Dataset entries
------------------------

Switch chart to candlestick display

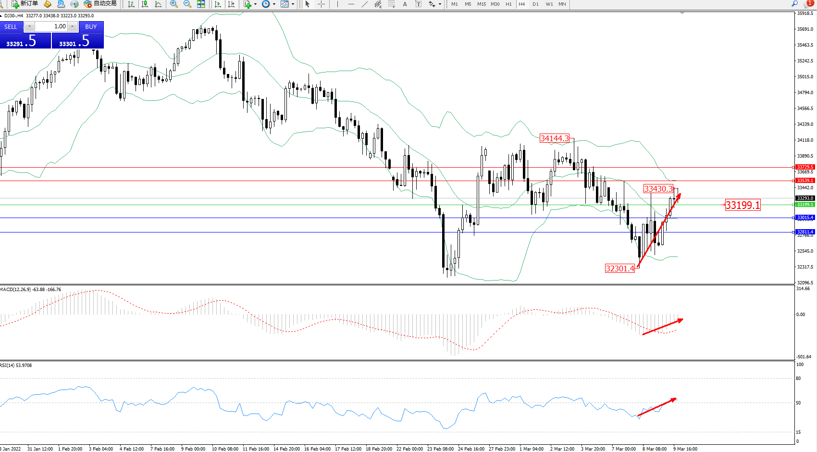(x=145, y=4)
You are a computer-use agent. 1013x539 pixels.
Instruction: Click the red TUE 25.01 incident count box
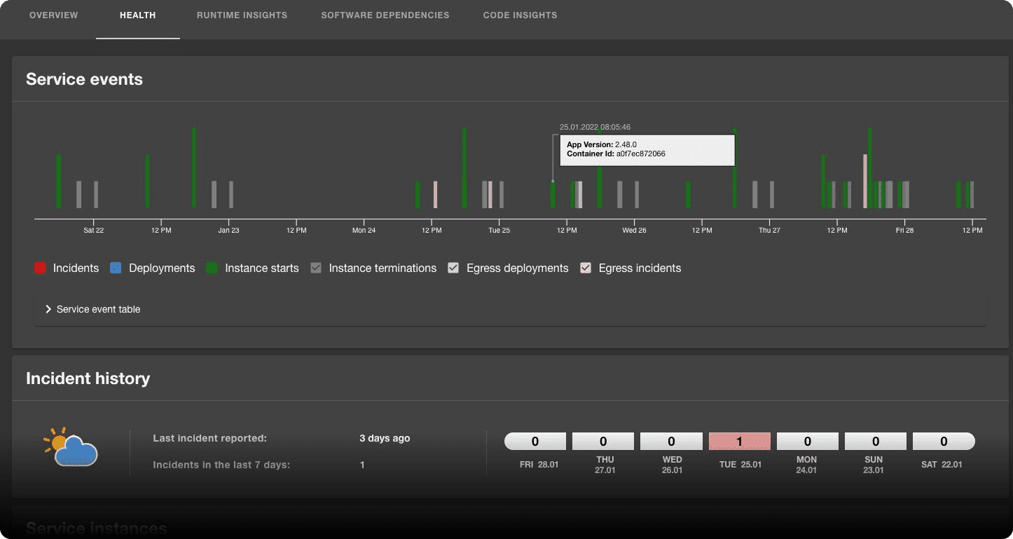pyautogui.click(x=739, y=442)
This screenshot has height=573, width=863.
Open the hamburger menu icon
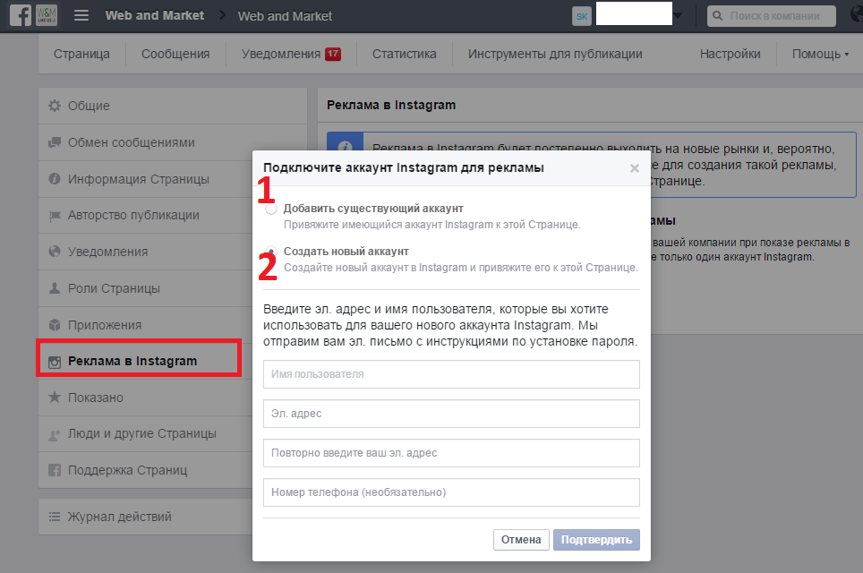(81, 16)
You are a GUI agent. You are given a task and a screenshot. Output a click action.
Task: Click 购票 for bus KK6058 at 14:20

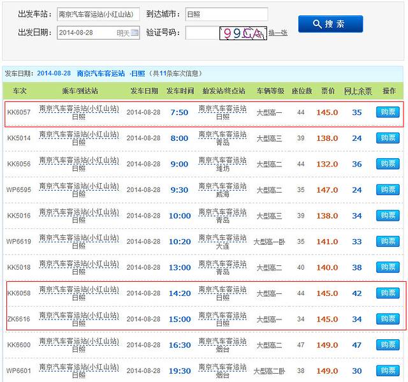[387, 293]
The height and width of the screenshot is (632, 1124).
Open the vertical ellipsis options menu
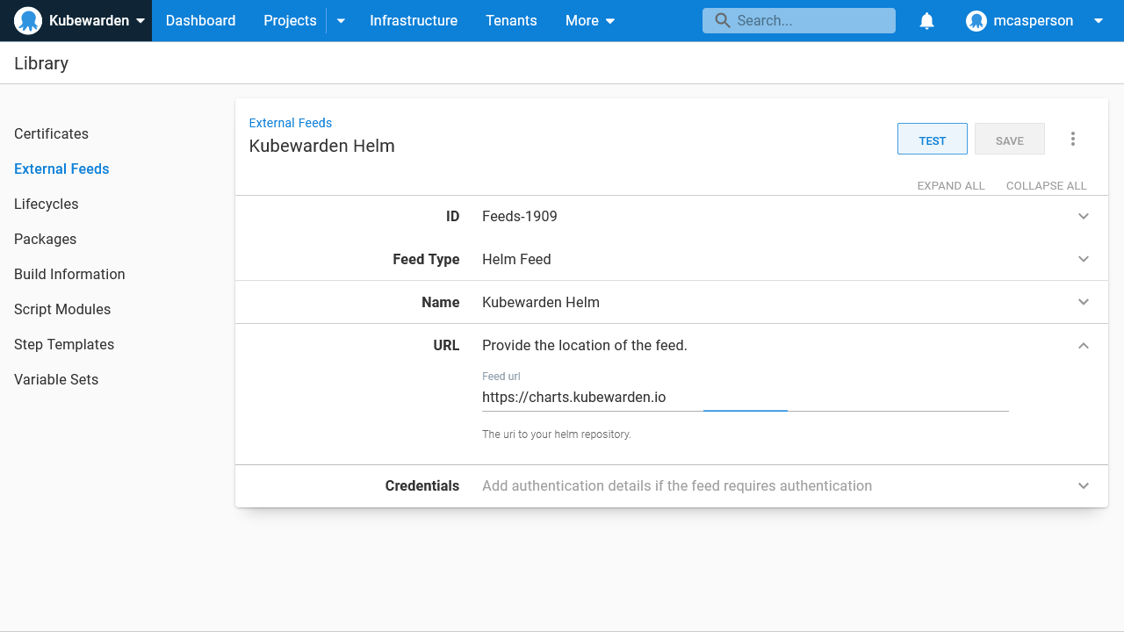(1073, 139)
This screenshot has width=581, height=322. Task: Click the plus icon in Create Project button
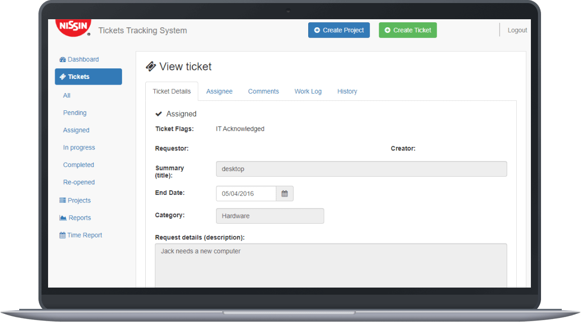[x=317, y=30]
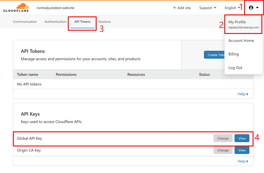Screen dimensions: 264x173
Task: Go to the Communication tab
Action: point(25,22)
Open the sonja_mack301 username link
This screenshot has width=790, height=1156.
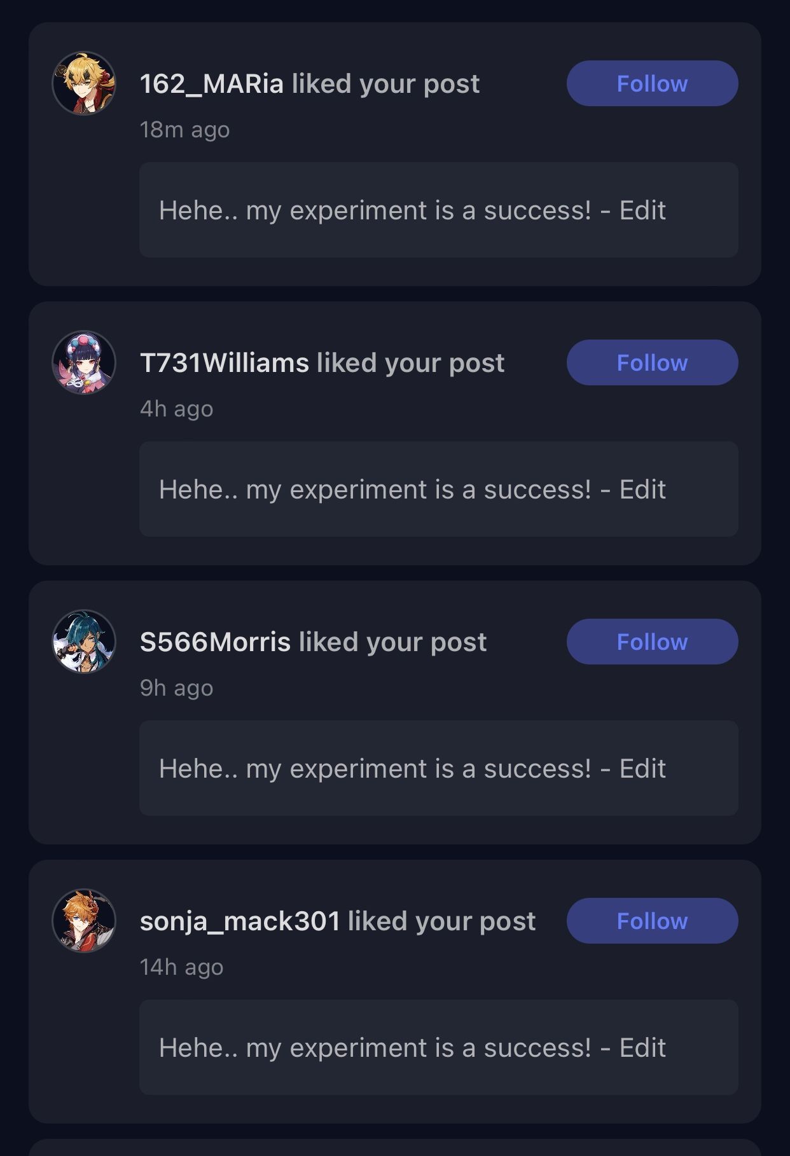[x=240, y=921]
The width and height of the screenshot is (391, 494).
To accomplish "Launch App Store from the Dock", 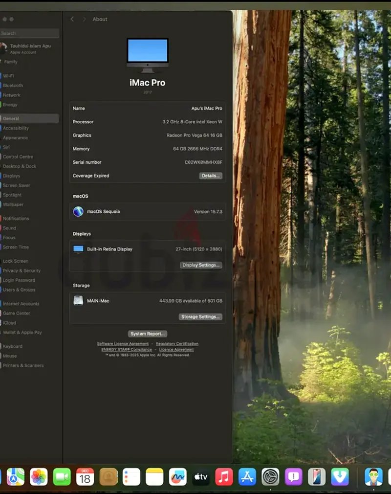I will click(247, 476).
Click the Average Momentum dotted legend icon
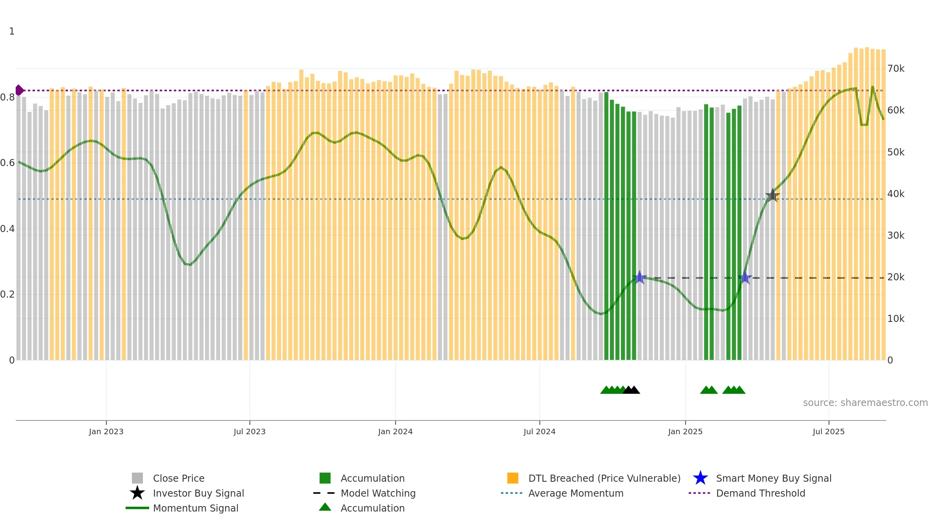This screenshot has height=530, width=942. (x=512, y=493)
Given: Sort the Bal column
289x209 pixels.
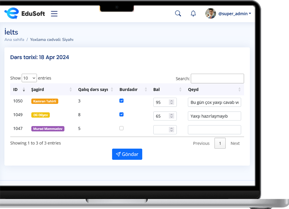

------------------------

All lines in the records that contain "pixels" are to be copied and returned.

## Result below
You are a computer-use agent. 1013x539 pixels.
289x209 pixels.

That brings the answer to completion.